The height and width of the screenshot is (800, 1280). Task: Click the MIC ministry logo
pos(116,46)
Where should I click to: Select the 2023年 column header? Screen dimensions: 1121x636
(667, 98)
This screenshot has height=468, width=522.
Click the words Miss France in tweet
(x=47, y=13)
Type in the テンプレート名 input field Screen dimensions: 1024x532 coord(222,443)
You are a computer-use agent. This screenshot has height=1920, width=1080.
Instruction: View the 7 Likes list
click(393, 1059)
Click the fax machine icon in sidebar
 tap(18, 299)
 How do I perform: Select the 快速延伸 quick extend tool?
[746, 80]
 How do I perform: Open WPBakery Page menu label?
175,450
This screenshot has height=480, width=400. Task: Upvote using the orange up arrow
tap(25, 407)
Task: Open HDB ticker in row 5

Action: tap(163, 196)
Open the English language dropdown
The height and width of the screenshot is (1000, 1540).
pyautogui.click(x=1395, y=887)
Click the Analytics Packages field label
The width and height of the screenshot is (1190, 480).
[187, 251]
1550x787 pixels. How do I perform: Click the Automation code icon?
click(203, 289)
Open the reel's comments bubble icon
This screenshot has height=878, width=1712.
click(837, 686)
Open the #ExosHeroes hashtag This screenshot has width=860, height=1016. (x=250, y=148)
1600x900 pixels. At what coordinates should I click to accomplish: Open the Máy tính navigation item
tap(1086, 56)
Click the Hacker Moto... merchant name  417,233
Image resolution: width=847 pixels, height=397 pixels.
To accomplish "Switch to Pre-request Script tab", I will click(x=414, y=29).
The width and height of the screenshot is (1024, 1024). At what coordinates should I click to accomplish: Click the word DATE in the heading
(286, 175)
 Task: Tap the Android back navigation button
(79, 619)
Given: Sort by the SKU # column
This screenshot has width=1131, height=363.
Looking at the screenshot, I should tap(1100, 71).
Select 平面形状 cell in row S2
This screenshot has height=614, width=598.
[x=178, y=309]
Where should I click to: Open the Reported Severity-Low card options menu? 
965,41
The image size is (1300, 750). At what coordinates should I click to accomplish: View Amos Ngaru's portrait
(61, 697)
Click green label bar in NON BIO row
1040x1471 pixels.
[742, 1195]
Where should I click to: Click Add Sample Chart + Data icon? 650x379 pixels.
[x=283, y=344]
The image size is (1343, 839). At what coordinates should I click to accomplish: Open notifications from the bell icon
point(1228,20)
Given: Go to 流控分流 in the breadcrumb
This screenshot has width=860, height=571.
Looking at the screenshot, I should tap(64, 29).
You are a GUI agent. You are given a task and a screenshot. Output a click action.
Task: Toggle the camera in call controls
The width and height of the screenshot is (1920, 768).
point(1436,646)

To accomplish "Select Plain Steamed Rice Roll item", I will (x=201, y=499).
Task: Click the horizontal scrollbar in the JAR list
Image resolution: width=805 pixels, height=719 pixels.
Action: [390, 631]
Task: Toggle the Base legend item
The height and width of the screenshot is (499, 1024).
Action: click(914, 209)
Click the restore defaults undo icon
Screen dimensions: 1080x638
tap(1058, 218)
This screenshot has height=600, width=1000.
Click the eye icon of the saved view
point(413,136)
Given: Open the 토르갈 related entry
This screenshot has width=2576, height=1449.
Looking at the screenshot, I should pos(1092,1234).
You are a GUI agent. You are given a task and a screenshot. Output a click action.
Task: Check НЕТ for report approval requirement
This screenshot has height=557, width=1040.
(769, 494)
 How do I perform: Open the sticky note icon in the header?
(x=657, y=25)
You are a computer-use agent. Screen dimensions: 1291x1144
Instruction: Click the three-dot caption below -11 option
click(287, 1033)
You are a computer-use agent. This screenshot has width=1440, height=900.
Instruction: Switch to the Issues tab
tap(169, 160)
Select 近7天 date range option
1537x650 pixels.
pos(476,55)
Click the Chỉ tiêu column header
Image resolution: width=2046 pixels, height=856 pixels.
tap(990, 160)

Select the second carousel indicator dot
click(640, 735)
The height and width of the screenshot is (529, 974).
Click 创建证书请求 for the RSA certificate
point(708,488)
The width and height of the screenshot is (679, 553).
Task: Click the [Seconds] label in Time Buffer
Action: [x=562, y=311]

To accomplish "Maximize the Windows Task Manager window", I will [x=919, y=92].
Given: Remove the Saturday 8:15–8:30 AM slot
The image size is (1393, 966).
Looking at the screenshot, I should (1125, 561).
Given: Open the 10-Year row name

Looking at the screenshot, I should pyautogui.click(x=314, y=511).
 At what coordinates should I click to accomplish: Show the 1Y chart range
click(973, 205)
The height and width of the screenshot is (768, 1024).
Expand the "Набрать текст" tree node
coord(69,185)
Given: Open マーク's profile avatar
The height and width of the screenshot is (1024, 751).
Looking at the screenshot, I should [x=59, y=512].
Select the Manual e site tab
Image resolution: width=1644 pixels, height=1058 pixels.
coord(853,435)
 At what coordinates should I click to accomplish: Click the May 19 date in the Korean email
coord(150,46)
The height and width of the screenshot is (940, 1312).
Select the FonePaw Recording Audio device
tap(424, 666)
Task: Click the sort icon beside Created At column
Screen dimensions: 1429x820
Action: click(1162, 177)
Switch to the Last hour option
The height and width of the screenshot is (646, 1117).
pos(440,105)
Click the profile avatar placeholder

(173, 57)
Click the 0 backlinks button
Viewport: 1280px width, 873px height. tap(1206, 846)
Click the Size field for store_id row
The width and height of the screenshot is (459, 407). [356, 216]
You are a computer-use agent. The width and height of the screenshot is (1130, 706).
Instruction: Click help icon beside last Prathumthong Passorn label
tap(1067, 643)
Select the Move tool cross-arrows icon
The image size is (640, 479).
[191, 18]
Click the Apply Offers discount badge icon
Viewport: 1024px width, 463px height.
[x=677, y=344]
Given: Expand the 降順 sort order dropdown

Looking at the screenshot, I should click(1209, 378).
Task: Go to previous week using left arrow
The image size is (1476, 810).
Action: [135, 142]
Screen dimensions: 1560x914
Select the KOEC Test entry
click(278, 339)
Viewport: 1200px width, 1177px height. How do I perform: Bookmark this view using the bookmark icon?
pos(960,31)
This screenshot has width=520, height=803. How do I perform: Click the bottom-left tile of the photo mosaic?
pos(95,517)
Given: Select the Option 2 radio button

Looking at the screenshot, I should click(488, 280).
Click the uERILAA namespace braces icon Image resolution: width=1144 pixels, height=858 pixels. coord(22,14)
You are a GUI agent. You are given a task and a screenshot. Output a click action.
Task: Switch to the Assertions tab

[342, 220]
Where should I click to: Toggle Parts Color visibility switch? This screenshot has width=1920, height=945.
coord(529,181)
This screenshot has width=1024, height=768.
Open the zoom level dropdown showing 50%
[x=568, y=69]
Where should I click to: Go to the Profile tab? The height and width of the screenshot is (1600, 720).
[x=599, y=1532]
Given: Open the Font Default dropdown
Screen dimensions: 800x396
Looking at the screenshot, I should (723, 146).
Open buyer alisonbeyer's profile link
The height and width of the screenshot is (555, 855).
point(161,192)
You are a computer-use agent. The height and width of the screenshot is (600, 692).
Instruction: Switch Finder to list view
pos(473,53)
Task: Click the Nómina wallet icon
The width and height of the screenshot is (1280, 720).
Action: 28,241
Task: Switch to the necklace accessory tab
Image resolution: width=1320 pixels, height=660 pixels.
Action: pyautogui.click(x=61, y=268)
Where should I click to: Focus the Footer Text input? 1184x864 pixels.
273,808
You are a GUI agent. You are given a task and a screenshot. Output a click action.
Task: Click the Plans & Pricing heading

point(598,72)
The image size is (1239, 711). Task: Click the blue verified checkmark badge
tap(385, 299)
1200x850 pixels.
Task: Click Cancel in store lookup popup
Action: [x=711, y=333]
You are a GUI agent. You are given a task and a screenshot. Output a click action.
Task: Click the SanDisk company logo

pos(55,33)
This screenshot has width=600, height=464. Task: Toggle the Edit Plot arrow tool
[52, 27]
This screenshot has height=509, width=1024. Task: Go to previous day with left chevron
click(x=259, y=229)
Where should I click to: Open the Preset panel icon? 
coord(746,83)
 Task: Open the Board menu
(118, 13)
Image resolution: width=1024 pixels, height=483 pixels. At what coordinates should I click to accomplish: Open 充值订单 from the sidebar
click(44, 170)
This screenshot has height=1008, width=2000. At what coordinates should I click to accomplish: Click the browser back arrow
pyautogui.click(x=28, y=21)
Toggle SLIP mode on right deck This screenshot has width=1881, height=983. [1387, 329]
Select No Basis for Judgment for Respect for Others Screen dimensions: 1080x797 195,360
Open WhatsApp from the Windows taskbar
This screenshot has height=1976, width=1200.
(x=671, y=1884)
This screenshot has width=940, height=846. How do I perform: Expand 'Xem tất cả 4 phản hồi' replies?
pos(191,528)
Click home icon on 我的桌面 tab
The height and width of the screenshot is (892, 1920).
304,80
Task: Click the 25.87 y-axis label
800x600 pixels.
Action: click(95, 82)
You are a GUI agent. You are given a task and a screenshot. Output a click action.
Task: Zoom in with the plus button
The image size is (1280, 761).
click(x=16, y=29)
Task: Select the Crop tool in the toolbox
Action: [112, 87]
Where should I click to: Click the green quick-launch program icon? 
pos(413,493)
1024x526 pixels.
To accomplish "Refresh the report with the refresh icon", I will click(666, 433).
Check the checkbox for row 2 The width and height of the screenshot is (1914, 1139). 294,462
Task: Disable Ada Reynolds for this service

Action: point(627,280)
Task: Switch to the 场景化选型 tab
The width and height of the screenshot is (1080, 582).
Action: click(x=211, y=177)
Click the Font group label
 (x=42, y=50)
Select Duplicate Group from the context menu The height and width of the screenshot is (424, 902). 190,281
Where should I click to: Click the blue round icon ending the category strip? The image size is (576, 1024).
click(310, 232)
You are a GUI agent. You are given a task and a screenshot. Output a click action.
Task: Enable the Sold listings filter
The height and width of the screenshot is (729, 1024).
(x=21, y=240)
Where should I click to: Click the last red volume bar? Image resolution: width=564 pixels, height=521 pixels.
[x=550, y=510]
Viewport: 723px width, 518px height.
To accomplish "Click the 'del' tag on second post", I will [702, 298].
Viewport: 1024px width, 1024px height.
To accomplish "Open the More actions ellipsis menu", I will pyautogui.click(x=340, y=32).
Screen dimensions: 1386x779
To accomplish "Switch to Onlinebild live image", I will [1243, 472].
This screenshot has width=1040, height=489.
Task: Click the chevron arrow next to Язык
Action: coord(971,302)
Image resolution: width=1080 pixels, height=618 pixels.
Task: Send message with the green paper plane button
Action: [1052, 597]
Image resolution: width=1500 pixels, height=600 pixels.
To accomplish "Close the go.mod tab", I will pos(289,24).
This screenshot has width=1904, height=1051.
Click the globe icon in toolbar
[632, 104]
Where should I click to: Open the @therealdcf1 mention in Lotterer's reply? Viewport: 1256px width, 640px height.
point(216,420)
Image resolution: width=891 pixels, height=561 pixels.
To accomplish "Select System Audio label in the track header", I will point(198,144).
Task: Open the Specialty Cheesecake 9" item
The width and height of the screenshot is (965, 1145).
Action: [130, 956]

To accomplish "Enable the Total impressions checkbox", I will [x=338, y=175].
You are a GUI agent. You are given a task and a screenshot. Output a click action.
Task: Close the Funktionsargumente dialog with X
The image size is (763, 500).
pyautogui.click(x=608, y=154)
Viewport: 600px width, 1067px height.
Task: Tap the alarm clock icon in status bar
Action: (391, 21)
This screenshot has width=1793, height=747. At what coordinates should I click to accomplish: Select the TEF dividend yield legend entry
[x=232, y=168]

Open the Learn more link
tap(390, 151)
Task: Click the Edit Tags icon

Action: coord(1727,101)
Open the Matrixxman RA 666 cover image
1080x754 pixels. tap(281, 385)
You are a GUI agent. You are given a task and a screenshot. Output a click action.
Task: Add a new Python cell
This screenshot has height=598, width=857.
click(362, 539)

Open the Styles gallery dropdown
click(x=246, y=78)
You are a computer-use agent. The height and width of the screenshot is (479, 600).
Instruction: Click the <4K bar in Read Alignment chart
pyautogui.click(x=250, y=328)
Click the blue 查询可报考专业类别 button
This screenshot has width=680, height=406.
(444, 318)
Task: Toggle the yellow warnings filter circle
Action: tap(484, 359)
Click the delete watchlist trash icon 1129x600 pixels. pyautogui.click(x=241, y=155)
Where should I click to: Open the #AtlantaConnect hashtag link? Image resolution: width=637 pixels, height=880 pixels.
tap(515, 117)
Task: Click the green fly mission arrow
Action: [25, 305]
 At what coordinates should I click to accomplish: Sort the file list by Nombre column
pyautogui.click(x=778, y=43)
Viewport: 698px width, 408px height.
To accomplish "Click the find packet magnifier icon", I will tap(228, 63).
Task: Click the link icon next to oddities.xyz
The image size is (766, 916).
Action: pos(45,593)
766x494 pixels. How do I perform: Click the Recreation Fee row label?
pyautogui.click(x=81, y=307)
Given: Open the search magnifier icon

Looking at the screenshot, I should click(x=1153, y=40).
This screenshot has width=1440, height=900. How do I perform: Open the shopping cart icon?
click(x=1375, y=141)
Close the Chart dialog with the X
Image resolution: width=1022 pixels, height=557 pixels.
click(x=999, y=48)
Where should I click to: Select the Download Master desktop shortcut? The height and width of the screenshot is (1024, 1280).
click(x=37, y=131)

» To do:
Total up the lines in the listing above that include "checkbox". Give the number by itself.

» Exercise output:
2